New adjuvanted, reduced-dose, inactivated polio vaccines developed in Denmark have been found to exhibit safety and efficacy profiles comparable to the standard comparator IPV. Based upon the results of the phase 2 clinical trial, it was decided to bring the 1/10 dose forward into phase 3 clinical trials. These trials are presently recruiting in Panama and the Philippines; a positive outcome will be used to obtain WHO prequalification for the product. It is expected that the reduced antigen dose used in the vaccine will make polio vaccination more accessible, thereby facilitating polio eradication efforts.

The Global Polio Eradication Initiative (GPEI) was launched in 1988, following the adoption for a resolution for the worldwide eradication of polio at the Forty-first World Health Assembly. Since then, the number of polio cases has fallen by over 99.9%. The initiative has also strengthened countries’ capacities to tackle other health issues, for example through better disease surveillance; immunisation and health systems strengthening; early warning, emergency and outbreak response. At the Seventieth World Health Assembly last week, delegates paid tribute to ongoing efforts to end polio transmission in the last three endemic countries. They expressed concern about the continued shortage of inactivated poliovirus vaccine, and noted the urgent need to contain polioviruses in safe facilities, destroy unneeded materials, and appropriately contain resources that can be used for research or other purposes. Delegates also addressed the challenge of scaling down the global polio response as eradication becomes closer.

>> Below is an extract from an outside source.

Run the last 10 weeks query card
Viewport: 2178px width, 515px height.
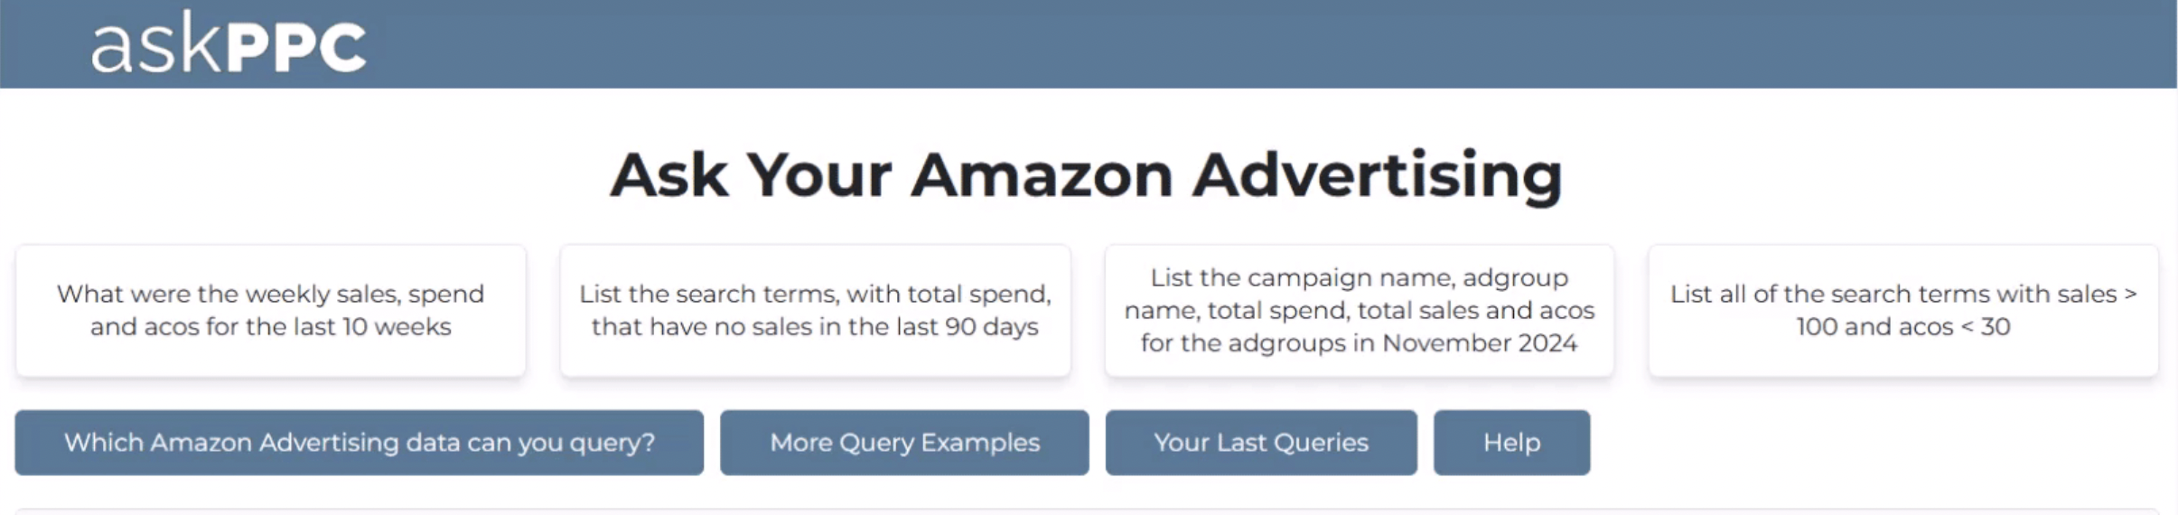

Tedros Adhanom Ghebreyesus was elected last week to be the next director-general of the WHO but a sobering sense of reality has set in. Huge challenges face WHO. The question of how to secure the cash the agency needs to do the job expected of it is top of the list. This may be made that much more difficult by the belief that many of the WHO’s major donor countries supported another candidate. The WHO has to show that the Director General is dedicated to reform. Last week, the annual meeting of the WHO’s 194 member countries, approved the agency’s budget for the next two years, agreeing to a 3 percent increase in the assessed contributions all countries must pay, the first increase in these dues in a over a decade. In many budget cycles countries flatly turn down the WHO’s request for increases. In a press conference Wednesday, Tedros was asked about threatened global health funding cuts outlined in the Trump administration’s 2018 budget blueprint that had been released. The assessed contributions make up about 20 percent of the WHO’s budget; the majority of the rest of the agency’s budget is raised through voluntary contributions from countries or charitable sources. The campaign to eradicate polio appears poised to end transmission of the paralysing virus, but the campaign will have several years of work left to do to ensure the virus is gone. At some point early in the next decade, the GPEI will start winding down which could trigger a huge funding hit. Currently one out of every four dollars the WHO brings in is dedicated to the polio fight. In developing countries, a number of other programs piggyback off the polio money, for instance, routine childhood immunisation efforts. Tedros may have to decide what tasks the WHO should retain responsibility for, and which it can leave to other organizations. Ensuring that the WHO is ready for the next disease crisis will be key to establishing confidence in the world’s capitals. Over the past five years there has been an acceleration of outbreaks and epidemics of emerging and re-emerging infectious diseases. The WHO needs to make improvements to increase its capacity to respond to epidemics.


Reg Ling
Rotary Club of Chandler's Ford and Itchen Valley.
Rotary District 1110 (Central Southern England and the Channel Islands).
Rotary Zone 18A (Southern England and Gibraltar) End Polio Now Coordinator (EPNC).